• Records to use:
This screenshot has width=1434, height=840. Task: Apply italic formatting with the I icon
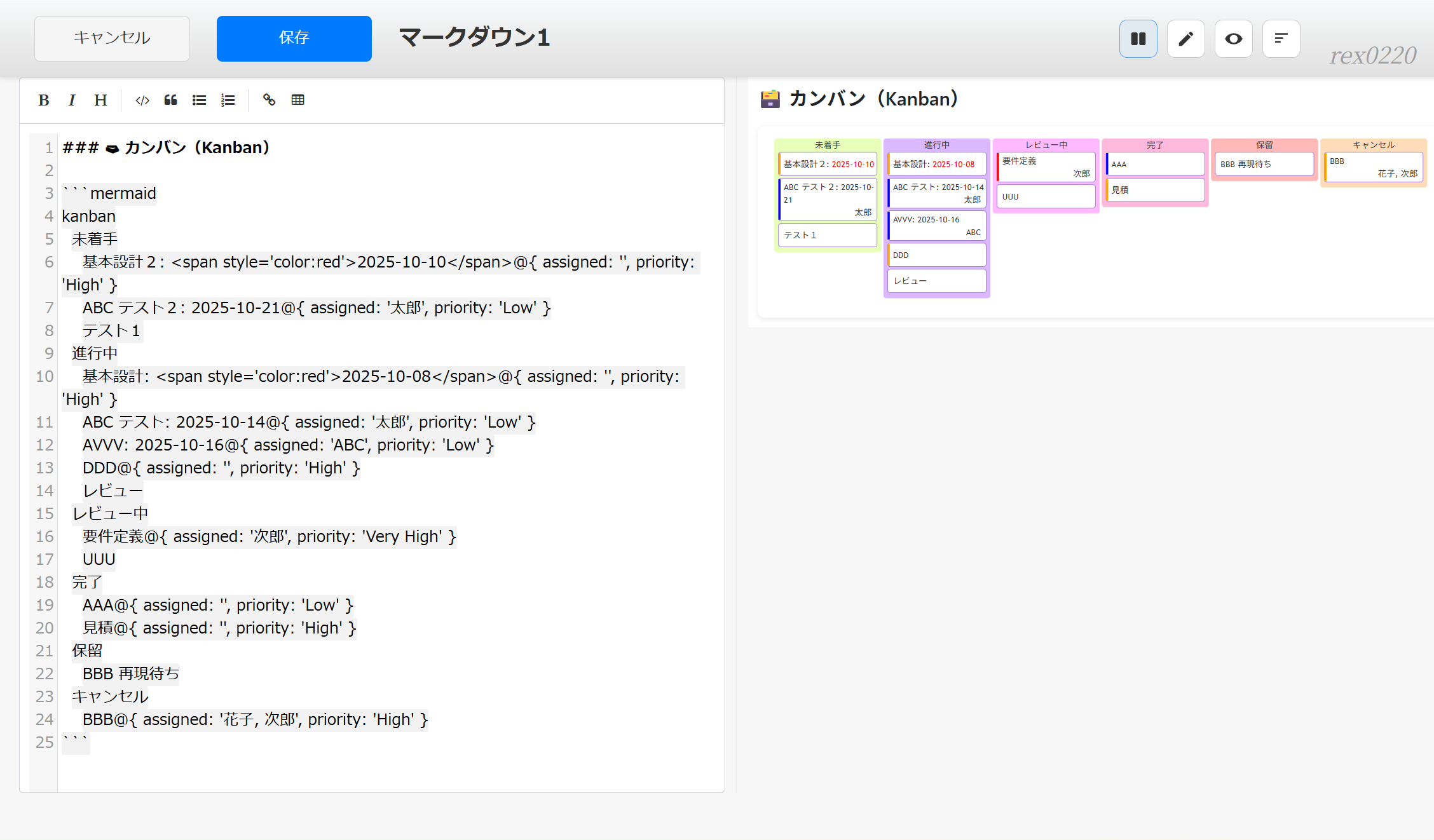[72, 100]
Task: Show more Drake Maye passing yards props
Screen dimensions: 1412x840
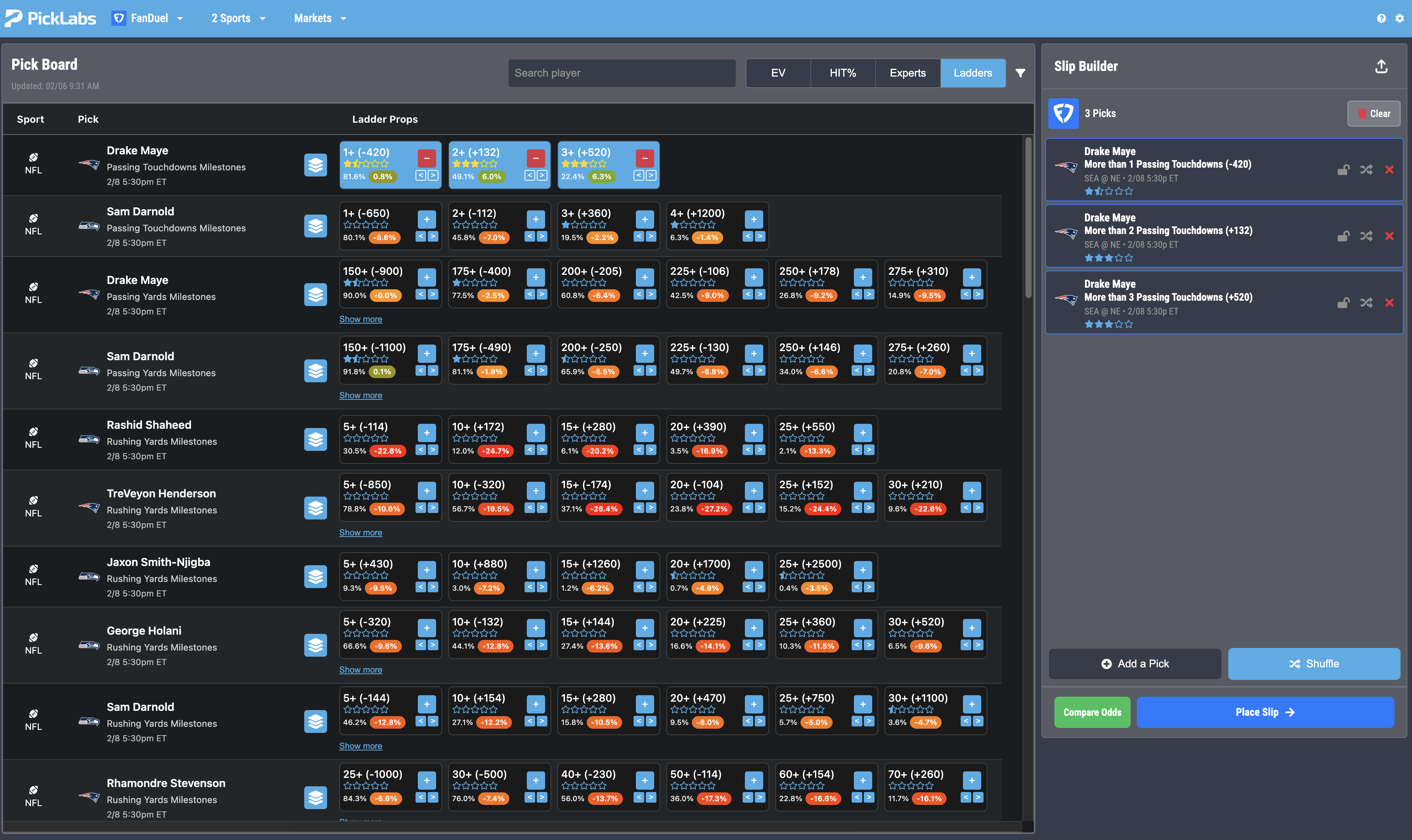Action: coord(360,319)
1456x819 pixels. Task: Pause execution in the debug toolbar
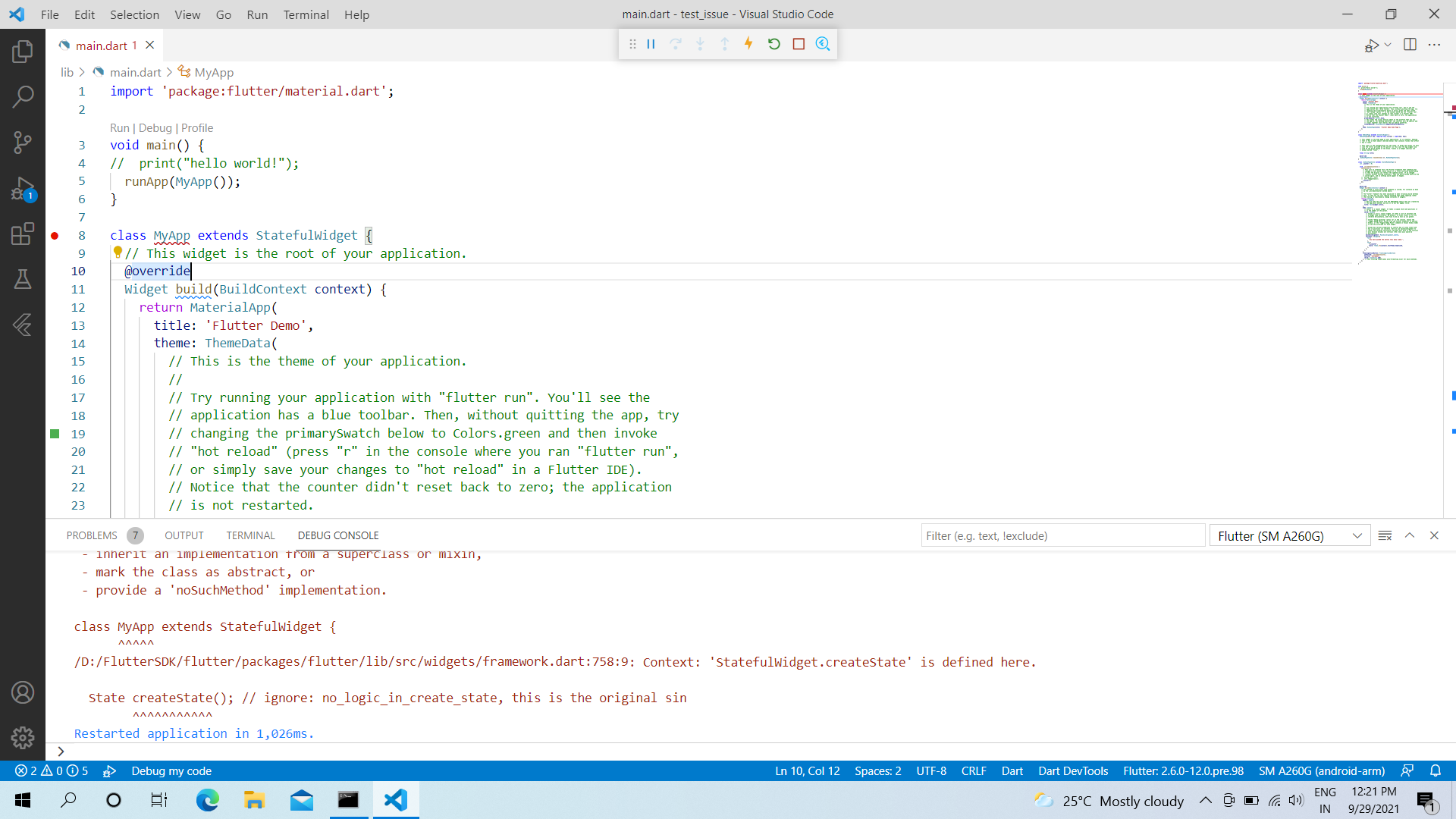[651, 44]
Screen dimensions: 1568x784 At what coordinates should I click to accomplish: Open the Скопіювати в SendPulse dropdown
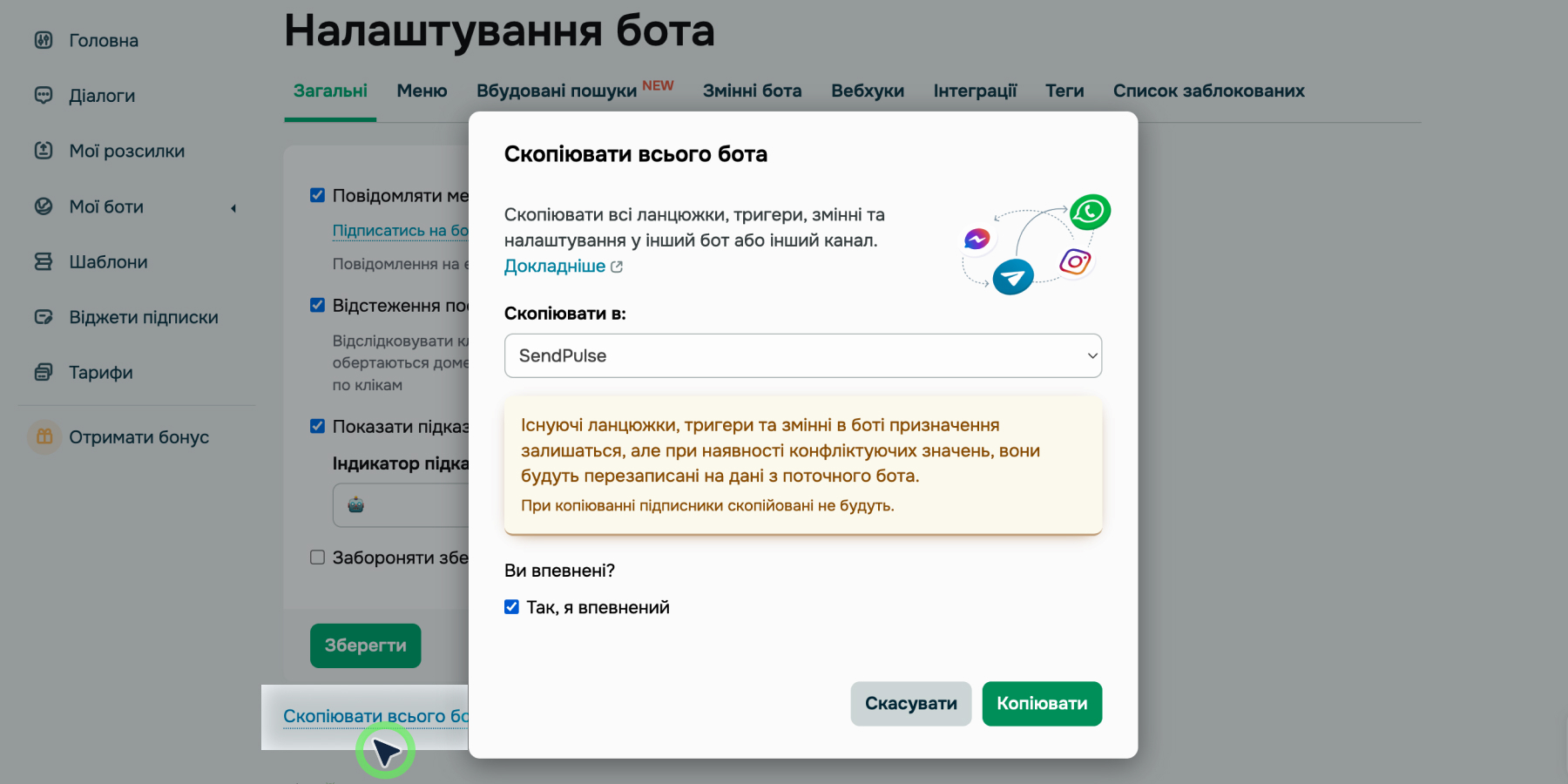click(802, 355)
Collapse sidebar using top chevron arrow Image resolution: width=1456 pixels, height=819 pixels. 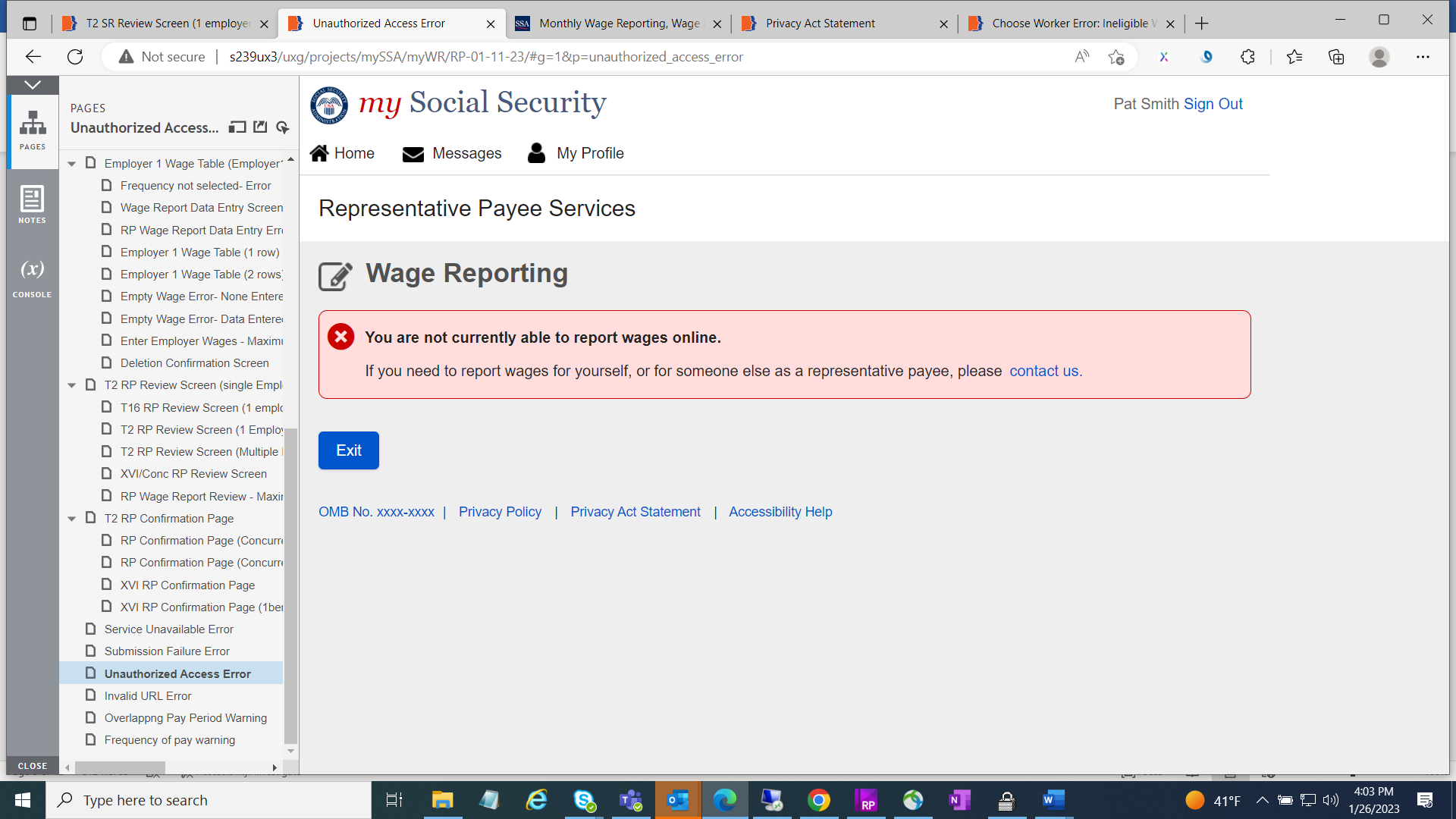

• What the exercise asks:
Only the pictures stay out; everything else in the listing above must be repeated exactly.

• Completed exercise:
This screenshot has width=1434, height=840. Task: Apply italic formatting with the I icon
[72, 100]
Task: Show more Drake Maye passing yards props
Screen dimensions: 1412x840
Action: coord(360,319)
1456x819 pixels. Task: Pause execution in the debug toolbar
[651, 44]
Screen dimensions: 1568x784 At what coordinates should I click to accomplish: Open the Скопіювати в SendPulse dropdown
click(802, 355)
Collapse sidebar using top chevron arrow Image resolution: width=1456 pixels, height=819 pixels. 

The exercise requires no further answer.